**WHAT THE TASK REQUIRES**
Return the part of the matrix decompositions post that begins with the words "hierarchy of decompositions" and ends after "Value Decomposition (SVD)", copied word for word.

**SOURCE PASSAGE**
::::

React

Graph all the things

analyzing all the things you forgot to wonder about

6 Matrix Decompositions Everyone* Should Know

2023-03-27
interests: linear algebra

*everyone's conjugate transpose

matrix decompositions: the movie

The title is a joke, but was inspired by the 110-page tome What Every Programmer Should Know About Memory, which I think is not a joke?

I'm going to try explaining these 6 useful matrix decompositions:

Decompositions

hierarchy of decompositions

The first 4 (SVD, Eigen, Schur, PSD eigen) help with geometry and exponentiation. The last 2 (LU and Cholesky) help calculate determinants and solve for x in systems of equations like AX = B. Scroll to the bottom if you need a reminder about any terminology or matrix classes.

Singular Value Decomposition (SVD)

  • Formula: A = W\Sigma V^*
  • Applies to: all matrices!
  • Useful for: geometry

Hot take: if you only know one matrix decomposition, make it SVD (forget Eigen).

A 2x2 matrix has 4 degrees of freedom that describe a linear distortion on 2D vectors. The usual representation of

\begin{bmatrix}a&b\\c&d\end{bmatrix}
can be unhelpful when reasoning geometrically. More intuitively, a 2x2 matrix acts on a vector by doing these 3 things in order:
  • rotates by an angle (1 degree of freedom)
  • stretches along the x and y axes by different ratios (2 degrees of freedom)
  • rotates by another angle (and maybe flips) (1 degree of freedom)

The SVD shows that every matrix does these same 3 things. In other words, for any m\times n matrix A, there exist unitary matrices W (m\times m) and V^* (n\times n) and a nonnegative diagonal matrix \Sigma (m\times n) such that

A = W\Sigma V^*
So A first rotates via V^* in n dimensions, then stretches along the coordinate axes and changes dimension to m via \Sigma (either truncating or adding on 0's), then rotates and flips via W in m dimensions.

::::

**DATASET EXTRACT**
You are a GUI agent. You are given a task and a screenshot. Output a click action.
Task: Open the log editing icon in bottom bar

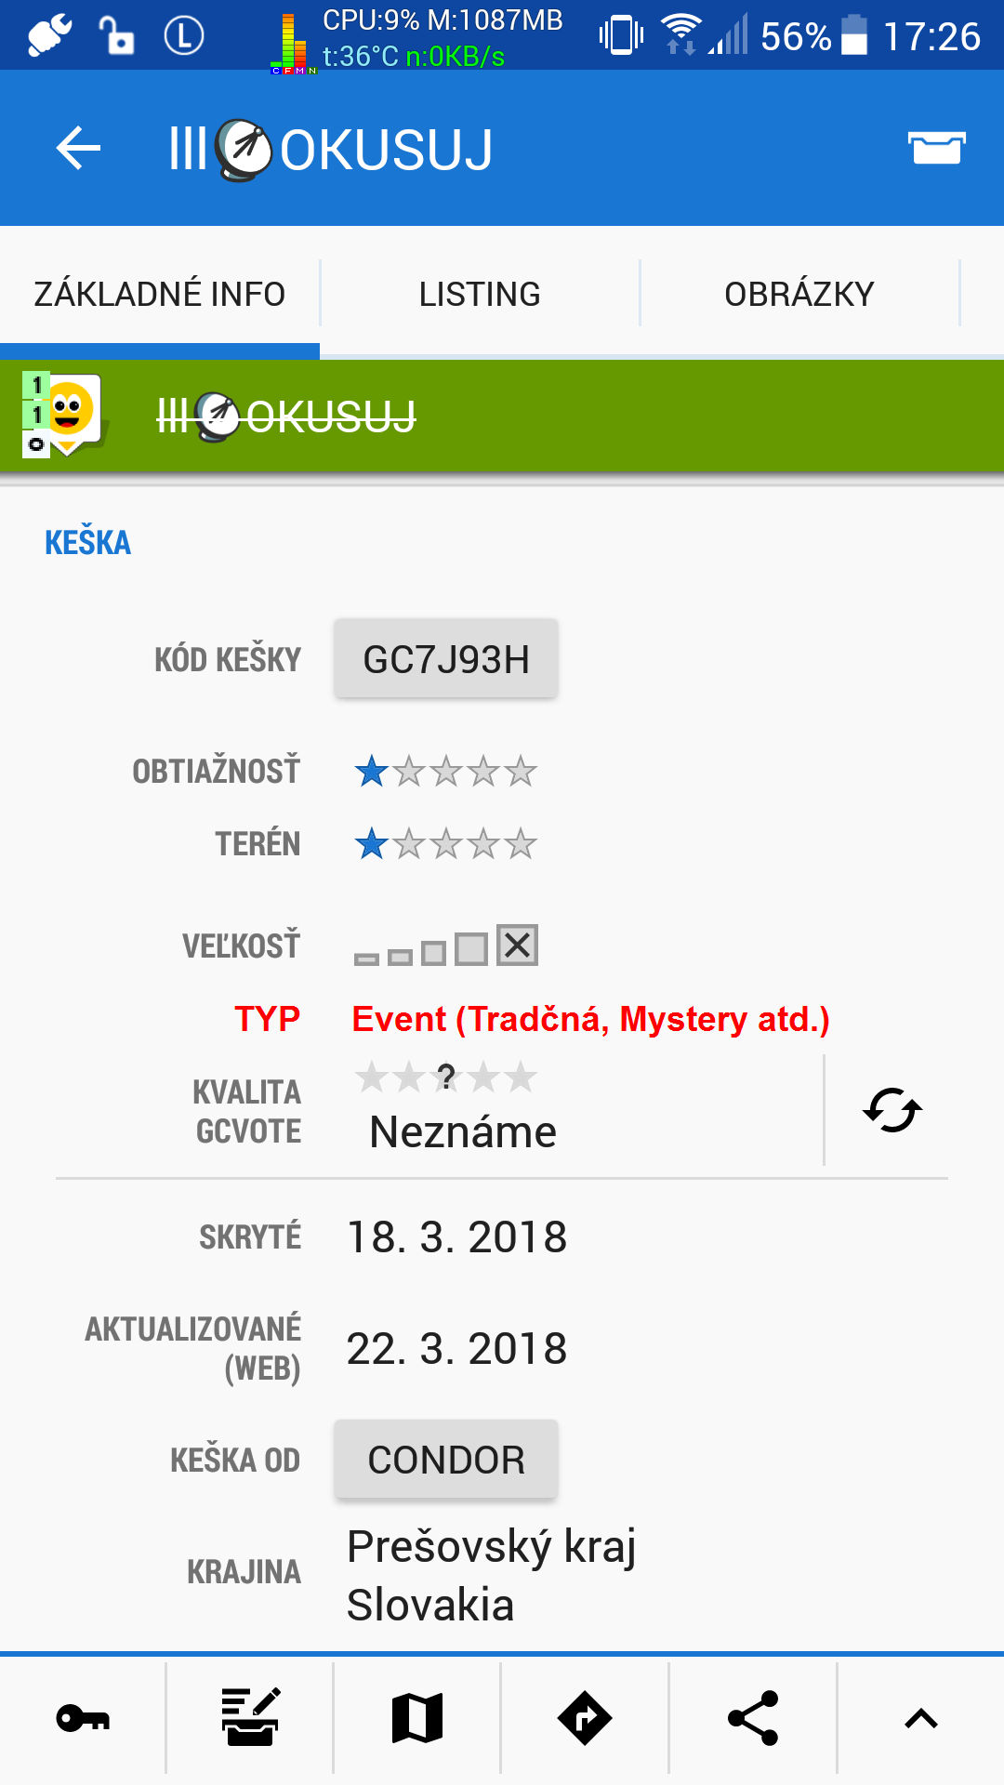pyautogui.click(x=250, y=1718)
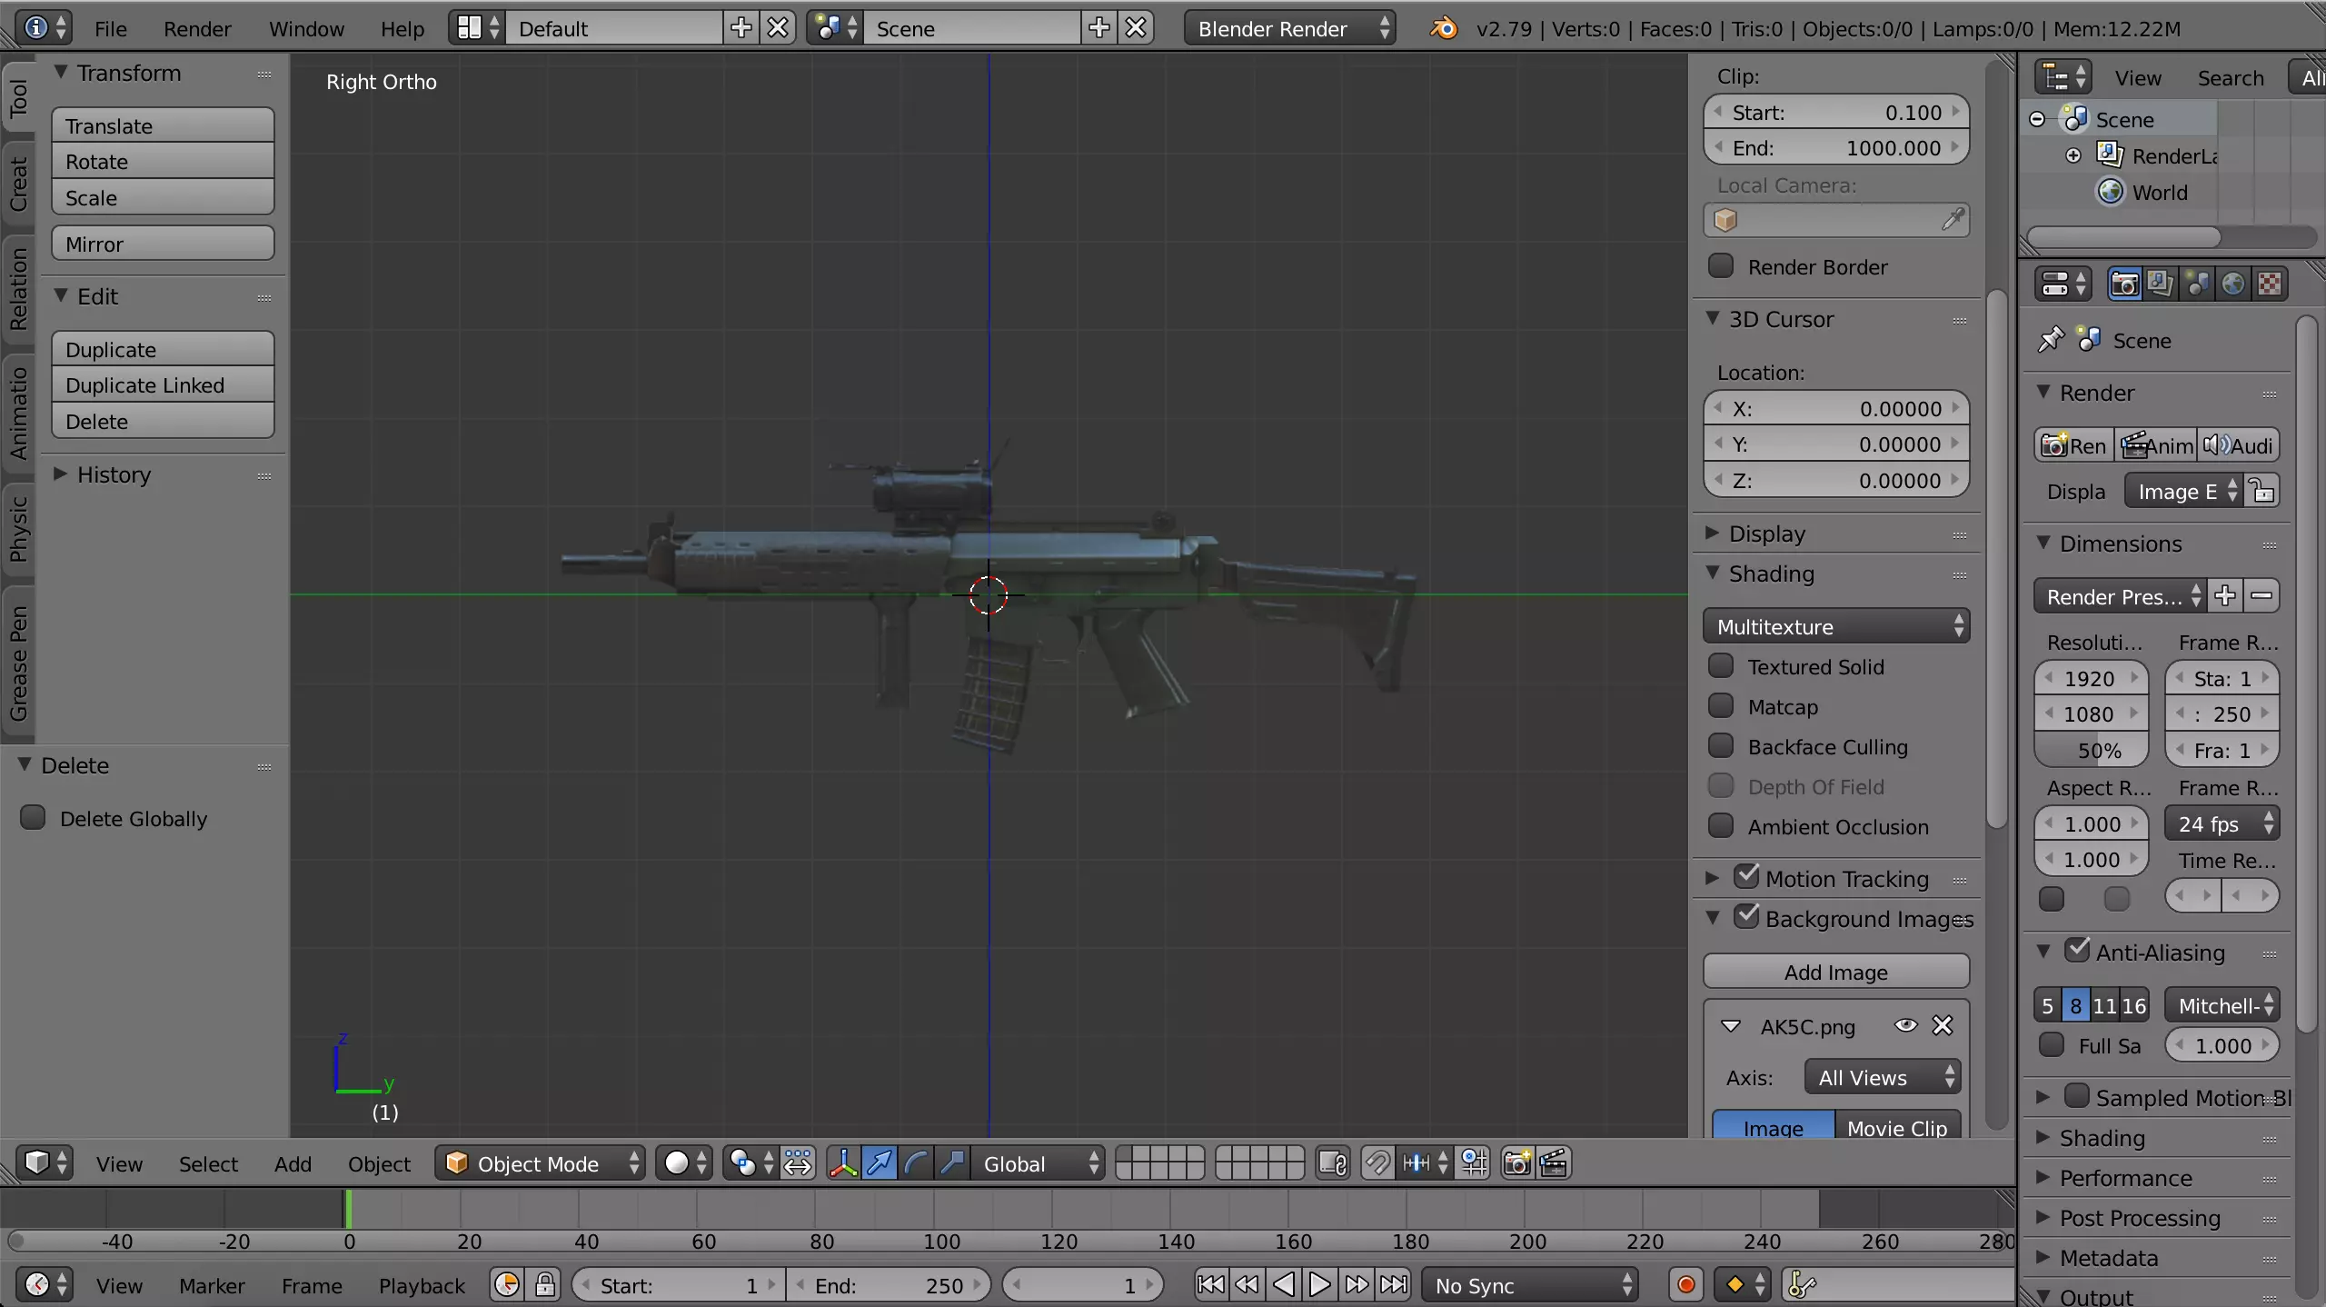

::::

**IN RESPONSE**
hierarchy of decompositions

The first 4 (SVD, Eigen, Schur, PSD eigen) help with geometry and exponentiation. The last 2 (LU and Cholesky) help calculate determinants and solve for x in systems of equations like AX = B. Scroll to the bottom if you need a reminder about any terminology or matrix classes.

Singular Value Decomposition (SVD)